Who is Karl Rove? To most people, the name means nothing. To people with an interest in politics, he is one of George Bush's senior advisors. And to many people intimately familiar with Texas politics, Rove is the devil incarnate. Bush's Brain, based on the book by James C. Moore and Wayne Slater, presents Rove as the real brains behind Bush's election. This documentary portrays Rove as a political pit bull; somebody who will use anything and everything in order to get what he wants. This is a fascinating film about Rove, but it only tells half the story. It tells little of what part, if any, Rove plays in the formation of policy in the Bush administration. It does go in depth about Rove's tactics as a politician, which, if all true, are very nasty.
One could argue in the world of politics that it is the job of somebody hired to run campaigns to be as nasty as possible, given no one gets caught. Rove certainly fits the bill. The primary source of information is the book, and Slater and Moore are the two main talking heads. The other ones are Texas journalists, and old politicians, both Republican and Democrat, that have crossed paths with Rove. These are people that have known Rove for years. They sure seem to know what they are talking about. Especially the Texan journalists, who began noticing similarities in Bush's national and Texas races. Both had some really nasty whispering campaigns against his opponents (Senator John Kerry and Governor Ann Richards).
While many of the talking heads have an understandable animosity towards Rove, they are all in awe of his political prowess. It is the lengths he is willing to go to get what he wants that is distasteful. He is a skilled politician who shuns the spotlight, always downplaying his role when asked by the press. He latched onto George W. Bush early, guiding him from political unknown to governor of Texas, and then to President of the United States. He is shrewd and has the ability to think in the long term. Rove will do things now that will affect the political landscape in five or ten years.

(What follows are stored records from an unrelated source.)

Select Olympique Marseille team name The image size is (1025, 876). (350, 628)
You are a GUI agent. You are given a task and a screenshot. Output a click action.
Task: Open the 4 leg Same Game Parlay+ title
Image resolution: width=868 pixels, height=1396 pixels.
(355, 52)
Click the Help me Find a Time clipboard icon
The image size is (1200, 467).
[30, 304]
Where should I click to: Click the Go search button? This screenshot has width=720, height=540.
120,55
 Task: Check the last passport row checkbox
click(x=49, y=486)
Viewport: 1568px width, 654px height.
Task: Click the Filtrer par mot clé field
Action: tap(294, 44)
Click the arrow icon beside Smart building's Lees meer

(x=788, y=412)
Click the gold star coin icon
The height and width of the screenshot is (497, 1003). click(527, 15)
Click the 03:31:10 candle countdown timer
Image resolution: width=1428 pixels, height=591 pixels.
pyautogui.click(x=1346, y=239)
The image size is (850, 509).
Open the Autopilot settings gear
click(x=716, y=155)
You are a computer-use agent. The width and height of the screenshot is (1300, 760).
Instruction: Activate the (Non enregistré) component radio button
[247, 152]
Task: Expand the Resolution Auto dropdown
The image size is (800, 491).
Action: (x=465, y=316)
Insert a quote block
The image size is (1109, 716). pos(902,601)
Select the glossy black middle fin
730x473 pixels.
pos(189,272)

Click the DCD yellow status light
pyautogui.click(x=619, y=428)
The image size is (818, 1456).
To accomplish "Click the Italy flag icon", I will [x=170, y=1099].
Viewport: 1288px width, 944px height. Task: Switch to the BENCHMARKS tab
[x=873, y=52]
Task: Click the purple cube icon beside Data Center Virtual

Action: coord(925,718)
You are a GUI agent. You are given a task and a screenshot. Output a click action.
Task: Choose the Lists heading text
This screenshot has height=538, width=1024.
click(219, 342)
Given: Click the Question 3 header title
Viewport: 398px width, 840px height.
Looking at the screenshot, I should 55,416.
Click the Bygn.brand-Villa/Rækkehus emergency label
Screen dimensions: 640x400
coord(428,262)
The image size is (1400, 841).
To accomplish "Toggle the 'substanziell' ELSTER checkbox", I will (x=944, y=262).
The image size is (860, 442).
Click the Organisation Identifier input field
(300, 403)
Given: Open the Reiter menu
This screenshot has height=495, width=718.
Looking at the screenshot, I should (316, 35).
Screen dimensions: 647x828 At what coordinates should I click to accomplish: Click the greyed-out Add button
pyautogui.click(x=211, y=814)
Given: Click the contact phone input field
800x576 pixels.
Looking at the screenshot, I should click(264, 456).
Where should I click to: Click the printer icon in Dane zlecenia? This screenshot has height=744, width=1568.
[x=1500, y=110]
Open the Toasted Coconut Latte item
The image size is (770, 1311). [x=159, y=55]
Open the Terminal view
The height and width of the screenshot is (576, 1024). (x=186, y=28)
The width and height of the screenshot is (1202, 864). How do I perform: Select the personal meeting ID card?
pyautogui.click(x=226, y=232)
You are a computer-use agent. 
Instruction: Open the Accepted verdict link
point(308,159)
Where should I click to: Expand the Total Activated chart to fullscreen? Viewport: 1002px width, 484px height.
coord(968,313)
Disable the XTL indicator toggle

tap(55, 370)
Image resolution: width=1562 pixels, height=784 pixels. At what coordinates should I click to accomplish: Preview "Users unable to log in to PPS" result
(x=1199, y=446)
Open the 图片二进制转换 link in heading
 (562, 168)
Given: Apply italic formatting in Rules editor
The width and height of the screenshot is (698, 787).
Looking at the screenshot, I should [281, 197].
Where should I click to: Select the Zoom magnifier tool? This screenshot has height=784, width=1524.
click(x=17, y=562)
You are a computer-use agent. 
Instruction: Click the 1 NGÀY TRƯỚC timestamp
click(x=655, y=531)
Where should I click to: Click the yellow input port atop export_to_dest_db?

But it is what he does that raises the most questions. The most notorious incident was when he allegedly bugged his own office. Detractors claim that this was all a stunt to get the media to focus on this instead of an upcoming debate. It worked, and the Democratic opponent eventually lost. After the fact, the FBI discovered that the bug had a very short range and limited battery time, so if somebody did want to use it, they had to replace the battery nearly daily. While all this is very interesting, it really says nothing about why some claim that Rove is the co-President. He may have gotten Bush to where he is now, but what else? Rove declined to be interviewed for the film (duh). And although directors Joseph Mealy and Michael Shoob (Driven) have clips Rove speaking, they still decided to use a whiny, nasally voice as Rove to read a rebuttal to the book. Hello pot, meet kettle.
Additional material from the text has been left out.